Drawdown is the peak-to-trough decline in portfolio value before a new high is reached. For retirees, drawdowns are especially dangerous because ongoing withdrawals during a drawdown permanently remove capital, making full recovery much harder — or impossible.

A drawdown measures the decline from a portfolio's peak value to its lowest point before recovering to a new high. Expressed as a percentage, a 30% drawdown means the portfolio fell from its highest point to a value 30% lower. Drawdowns are the most visceral measure of investment risk — they represent the actual loss an investor experiences, not just a statistical probability.

How It Works

Drawdown is measured from peak to trough:

Drawdown % = (Trough Value − Peak Value) / Peak Value × 100

A $1,000,000 portfolio that drops to $650,000 before recovering has experienced a 35% drawdown.

Critical asymmetry: recovering from a drawdown requires a larger percentage gain than the original loss:

DrawdownGain Needed to Recover
-10%+11.1%
-20%+25.0%
-30%+42.9%
-40%+66.7%
-50%+100.0%

A 50% drawdown requires a 100% gain just to break even — and that's without any withdrawals. For a retiree pulling $40,000/year from a portfolio that just dropped 50%, recovery becomes an uphill battle.

Why It Matters for Retirement Planning

Drawdowns interact with retirement withdrawals to create a compounding problem:

  1. Portfolio drops → the same dollar withdrawal represents a larger percentage of the shrinking portfolio
  2. More shares are sold at depressed prices to meet withdrawal needs
  3. Those shares can't participate in the eventual recovery
  4. The portfolio's recovery capacity is permanently impaired

This is the mechanism behind sequence-of-returns risk. A deep drawdown early in retirement — even if markets fully recover afterward — can permanently alter the portfolio's trajectory.

Dynamic spending strategies mitigate this by reducing withdrawals during drawdowns, preserving more shares to participate in recovery. The bucket strategy addresses it differently — by funding near-term expenses from cash reserves, avoiding the need to sell equities at depressed prices.

A Practical Example

Two retirees both have $1,000,000 and withdraw $40,000/year. Both experience a 35% drawdown in year 2, followed by an immediate 25% recovery in year 3.

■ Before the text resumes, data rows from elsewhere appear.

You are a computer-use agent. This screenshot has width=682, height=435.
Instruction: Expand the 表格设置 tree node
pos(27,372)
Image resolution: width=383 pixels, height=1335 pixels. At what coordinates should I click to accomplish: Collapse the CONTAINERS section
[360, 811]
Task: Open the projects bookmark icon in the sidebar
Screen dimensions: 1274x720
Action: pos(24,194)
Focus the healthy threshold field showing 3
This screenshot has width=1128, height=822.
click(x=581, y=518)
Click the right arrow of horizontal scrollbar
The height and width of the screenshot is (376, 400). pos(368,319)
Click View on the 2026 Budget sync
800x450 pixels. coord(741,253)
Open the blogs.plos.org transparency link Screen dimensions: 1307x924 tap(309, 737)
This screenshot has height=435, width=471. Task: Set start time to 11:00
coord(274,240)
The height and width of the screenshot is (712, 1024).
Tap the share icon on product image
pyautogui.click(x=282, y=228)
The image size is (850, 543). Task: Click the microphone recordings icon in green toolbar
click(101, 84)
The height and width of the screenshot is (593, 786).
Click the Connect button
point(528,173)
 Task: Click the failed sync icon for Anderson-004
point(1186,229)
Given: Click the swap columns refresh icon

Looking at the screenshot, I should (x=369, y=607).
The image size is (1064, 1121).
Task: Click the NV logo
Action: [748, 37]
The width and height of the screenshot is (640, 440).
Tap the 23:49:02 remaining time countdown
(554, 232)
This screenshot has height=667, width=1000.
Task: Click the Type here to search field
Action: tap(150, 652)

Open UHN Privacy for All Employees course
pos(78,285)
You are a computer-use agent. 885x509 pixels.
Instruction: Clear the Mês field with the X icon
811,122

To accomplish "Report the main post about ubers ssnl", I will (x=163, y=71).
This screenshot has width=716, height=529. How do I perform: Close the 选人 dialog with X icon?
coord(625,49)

No WithdrawalsWith $40,000/year Withdrawals
Year 1 (peak)$1,000,000$1,000,000
Year 2 (-35%)$650,000$610,000
Year 3 (+25%)$812,500$722,500
Recovery shortfall$187,500$277,500

The withdrawing retiree is $90,000 worse off — not just from the $80,000 withdrawn over two years, but from selling assets at depressed prices. This gap widens with each passing year, making fat-tail modeling and stress testing essential for realistic retirement projections.

Frequently Asked Questions

What is the worst drawdown in stock market history?
The U.S. stock market's worst drawdown was approximately 86% during the Great Depression (1929-1932). More recently, the Global Financial Crisis saw a 57% peak-to-trough decline (2007-2009), and the dot-com bust produced a 49% drawdown (2000-2002). A balanced 60/40 portfolio has historically experienced maximum drawdowns of 25-35%.
How long does it take to recover from a drawdown?
Recovery time depends on the depth of the drawdown and subsequent returns. The 2008-2009 drawdown of 57% took about 5.5 years to fully recover. The 2000-2002 drawdown took roughly 7 years. For retirees making withdrawals during recovery, the effective recovery time is even longer because the portfolio must overcome both the loss and ongoing withdrawals.
Why are drawdowns worse for retirees than for accumulators?
Accumulators benefit from buying more shares at lower prices during drawdowns (dollar-cost averaging). Retirees do the opposite — they sell shares at depressed prices to fund withdrawals, permanently removing capital that won't participate in the recovery. This is sequence-of-returns risk in action.